Re: Encoding problem with ExtractRequestHandler for HTML indexing

2010-03-24 Thread Teruhiko Kurosaka
I suppose you mean Extract_ing_RequestHandler.

Out of curiosity, I sent in a Japanese HTML file of EUC-JP encoding,
and it converted to Unicode properly and the index has correct
Japanese words.

Does your HTML files have META tag for Content-type with the value
having charset= ? For example, this is what I have:
meta http-equiv=Content-Type content=text/html; charset=EUC-JP /


On Mar 21, 2010, at 9:45 AM, Ukyo Virgden wrote:

 Hi,
 
 I'm trying to index HTML documents with different encodings. My html are
 either in win-12XX, ISO-8859-X or UTF8 encoding. handler correctly parses
 all html in their respective encodings and indexes.

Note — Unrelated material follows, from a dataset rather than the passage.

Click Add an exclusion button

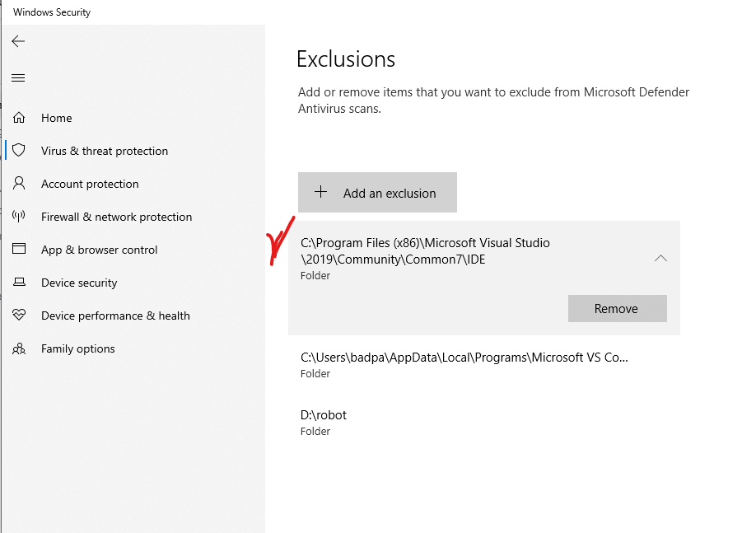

However on the web
 interface I'm developing I enter query terms in UTF-8 which naturally does
 not match with content with different encodings. Also the results I see on
 my web app is not utf8 encoded as expected.
 
 My question, is there any filter I can use to convert all content extracted
 by the handler to UTF-8 prior to indexing?
 
 Does it make sense to write a filter which would convert tokens to UTF-8, or
 even is it possible with multiple encodings?
 
 Thanks in advance.
 Ukyo


Teruhiko Kuro Kurosaka
RLP + Lucene  Solr = powerful search for global contents



Encoding problem with ExtractRequestHandler for HTML indexing

2010-03-21 Thread Ukyo Virgden
Hi,

I'm trying to index HTML documents with different encodings. My html are
either in win-12XX, ISO-8859-X or UTF8 encoding. handler correctly parses
all html in their respective encodings and indexes. However on the web
interface I'm developing I enter query terms in UTF-8 which naturally does
not match with content with different encodings. Also the results I see on
my web app is not utf8 encoded as expected.

My question, is there any filter I can use to convert all content extracted
by the handler to UTF-8 prior to indexing?

Does it make sense to write a filter which would convert tokens to UTF-8, or
even is it possible with multiple encodings?

Thanks in advance.
Ukyo